The last time that I was seen – approx 20 months ago – I walked into the clinic and was able to report that the scs had made a huge difference to my pain but we made a decision not to try to link it in to my neuropathic bladder damage. Tomorrow the clinical nurse specialists might be surprised to see me enter in my wheelchair, albeit a smart burgundy number, rather than on my sparkly walking stick. They might be shocked to learn that my autonomic nervous system has become increasingly worse since the implant onto my spinal cord – merely coincidence, I couldn’t really say – causing me to regularly have severe dizzy spells, faints and difficulty controlling my body temperature. I did dislocate several joints whilst I was on the residential 2 week pain course so this wouldn’t be new, but the fact that my right shoulder is out of place more than it is in and the faints generally knock a few body parts out of alignment might raise eyebrows.

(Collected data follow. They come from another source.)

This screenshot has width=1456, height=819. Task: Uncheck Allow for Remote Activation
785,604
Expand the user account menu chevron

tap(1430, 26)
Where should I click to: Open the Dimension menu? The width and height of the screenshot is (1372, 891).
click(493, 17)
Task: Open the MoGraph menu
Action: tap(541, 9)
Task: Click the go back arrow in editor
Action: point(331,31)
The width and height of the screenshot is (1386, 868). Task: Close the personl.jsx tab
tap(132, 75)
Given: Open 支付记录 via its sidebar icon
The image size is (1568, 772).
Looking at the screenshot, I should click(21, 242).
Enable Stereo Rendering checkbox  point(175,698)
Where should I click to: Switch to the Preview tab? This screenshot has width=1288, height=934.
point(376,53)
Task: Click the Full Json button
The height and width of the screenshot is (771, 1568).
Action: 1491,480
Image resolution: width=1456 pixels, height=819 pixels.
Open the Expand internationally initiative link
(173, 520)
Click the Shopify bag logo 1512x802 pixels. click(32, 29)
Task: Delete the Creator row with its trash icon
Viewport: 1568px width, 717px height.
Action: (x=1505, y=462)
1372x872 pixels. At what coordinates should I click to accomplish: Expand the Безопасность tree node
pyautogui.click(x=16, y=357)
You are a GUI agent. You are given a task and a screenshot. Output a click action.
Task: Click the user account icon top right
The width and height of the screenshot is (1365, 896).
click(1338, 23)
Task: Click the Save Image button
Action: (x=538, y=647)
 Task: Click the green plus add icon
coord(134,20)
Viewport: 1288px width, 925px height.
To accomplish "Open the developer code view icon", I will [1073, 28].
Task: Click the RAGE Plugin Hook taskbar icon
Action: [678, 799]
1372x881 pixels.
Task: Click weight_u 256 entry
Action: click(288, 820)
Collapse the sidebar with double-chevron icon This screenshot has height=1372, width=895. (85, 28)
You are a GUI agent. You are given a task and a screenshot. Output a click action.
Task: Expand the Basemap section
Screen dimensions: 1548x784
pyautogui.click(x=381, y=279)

All in all I think we can safely conclude that the body is behaving more like that of an eighty something, rather than a forty something (no, my own kids….I have not yet hit half a century!). So it feels like time for a tune up……last week it was the cardiologist – heart still ticking, although the pipework could be in better nick! Saggy vessels were the delicate descriptors for the network carrying the blood of yours truly. Yesterday it was the turn of a new consultant – the upper gastro intestinal – to cast an eye upon this beauty. She deemed a camera necessary to check out the fuel pipes and investigate the pains and possible paralysis of the stomach. Something to look forward to. Next week there is a trip to the bone man – yes Mr Orthopaedic Shoulder Specialist is going to look at the dodgy joints, check the scan which will show a classic dislocation and hopefully come up with a solution to glue the arm permanently in place and all with minimum pain. I think there may be a visit to the rheumatologist on the cards sometime soon, but don’t want to be greedy.
So tomorrow I hope that I can have a tune up – maybe the frequency and bandwave of the stimulation increased and widened to cover my right hip and leg too. At the moment it covers the chronic, constant nerve pain in my back, left leg and foot – the result of nerve root damage in the lumbar spine. The pain in my hips is different and is caused by a mix of arthritis, recurrent dislocations and stretched ligaments/soft tissue. But the whole host of chronic pain types are all as a result of my Ehlers Danlos Syndrome, literally a pain in the neck that has gradually overtaken life, but no use whinging as my kids remind me daily! So when the nurses express surprise to see me so altered, it won’t be because the scs isn’t working – would I have it done again? In a heartbeat as it has given me a way to manage some of the pain.
But I am hoping that with their little box of tricks, that looks very like a mechanics electronics box for tuning a modern car, the nurse might be able to switch on a couple more electrodes, alter the band width, tune in some good music and drown out some of this other bl**dy pain. They might not be able to get rid of the rust, but will report back when I am wired for sound!